The concern isn’t that chip factories will go dark overnight. Analysts are flagging a slower burn — energy and transportation costs rising and squeezing margins over time.
TSMC, the world’s largest chip manufacturer, fell 4.2% in Taiwan on Monday. The company accounts for roughly 9% of Taiwan’s total electricity use, and gas is the island’s single largest power source.
South Korean firms took an even harder hit. SK Hynix dropped 9.5% and Samsung Electronics fell 7.8% in Seoul trading. Both supply memory components directly to Nvidia.
Oil prices surged around 25% late Sunday, briefly topping $119 a barrel before pulling back. WTI crude was trading near $103 and Brent above $107 — both still around 15% higher on the day.
The spike came after crude-producing nations cut output, worsened by the near-closure of the Strait of Hormuz. Kuwait confirmed production cuts, and Iraqi output reportedly plunged about 70%.
Dow futures fell more than 1,000 points overnight before trimming losses. S&P 500 and Nasdaq 100 futures were down 1% and 1.1% respectively as of Monday morning.
The pullback in futures came partly on hopes that G7 ministers would coordinate a release of IEA petroleum reserves. The US and two other countries were reported to be backing the move.
Last week was already rough. The Dow lost roughly 3% — its steepest weekly drop since tariff fears hit in April 2025. The S&P 500 slid about 2% and the Nasdaq finished down over 1%.
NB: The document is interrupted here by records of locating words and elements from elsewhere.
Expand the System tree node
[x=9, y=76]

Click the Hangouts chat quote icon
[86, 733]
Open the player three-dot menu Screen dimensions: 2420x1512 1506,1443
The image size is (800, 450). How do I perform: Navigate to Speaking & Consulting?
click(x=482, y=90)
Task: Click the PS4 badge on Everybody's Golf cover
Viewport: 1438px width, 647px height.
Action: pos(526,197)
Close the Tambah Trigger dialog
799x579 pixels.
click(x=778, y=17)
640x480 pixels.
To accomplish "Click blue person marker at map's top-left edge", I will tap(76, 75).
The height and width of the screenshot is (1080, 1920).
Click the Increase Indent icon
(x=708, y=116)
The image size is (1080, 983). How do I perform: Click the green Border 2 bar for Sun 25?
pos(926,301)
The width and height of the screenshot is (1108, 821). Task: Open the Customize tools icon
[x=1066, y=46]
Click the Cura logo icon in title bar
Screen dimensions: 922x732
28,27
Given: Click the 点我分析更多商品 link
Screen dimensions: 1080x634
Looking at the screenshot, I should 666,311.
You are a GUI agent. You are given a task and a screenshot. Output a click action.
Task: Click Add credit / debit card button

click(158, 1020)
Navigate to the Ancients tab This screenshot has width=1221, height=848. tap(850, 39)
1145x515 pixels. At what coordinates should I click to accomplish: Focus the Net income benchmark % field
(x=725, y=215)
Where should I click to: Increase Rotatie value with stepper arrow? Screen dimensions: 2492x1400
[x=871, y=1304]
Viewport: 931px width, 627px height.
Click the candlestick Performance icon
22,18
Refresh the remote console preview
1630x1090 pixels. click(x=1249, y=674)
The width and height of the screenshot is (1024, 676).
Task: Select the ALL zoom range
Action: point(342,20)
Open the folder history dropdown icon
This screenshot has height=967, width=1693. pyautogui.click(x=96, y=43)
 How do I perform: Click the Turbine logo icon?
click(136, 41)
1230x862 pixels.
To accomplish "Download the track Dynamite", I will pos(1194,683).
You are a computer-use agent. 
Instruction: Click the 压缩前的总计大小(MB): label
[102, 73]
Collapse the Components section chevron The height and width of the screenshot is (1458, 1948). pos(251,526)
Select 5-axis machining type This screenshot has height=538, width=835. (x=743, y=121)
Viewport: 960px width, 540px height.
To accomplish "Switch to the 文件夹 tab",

Investors are also watching Wednesday’s Consumer Price Index and Friday’s PCE index readings. Neither will fully capture the impact of the recent oil surge just yet.
Nvidia’s next scheduled event is its GTC conference, running March 16–19. The company is expected to show off new hardware, though broader economic concerns may steal the spotlight.
As of Monday premarket, NVDA was trading at $176.60.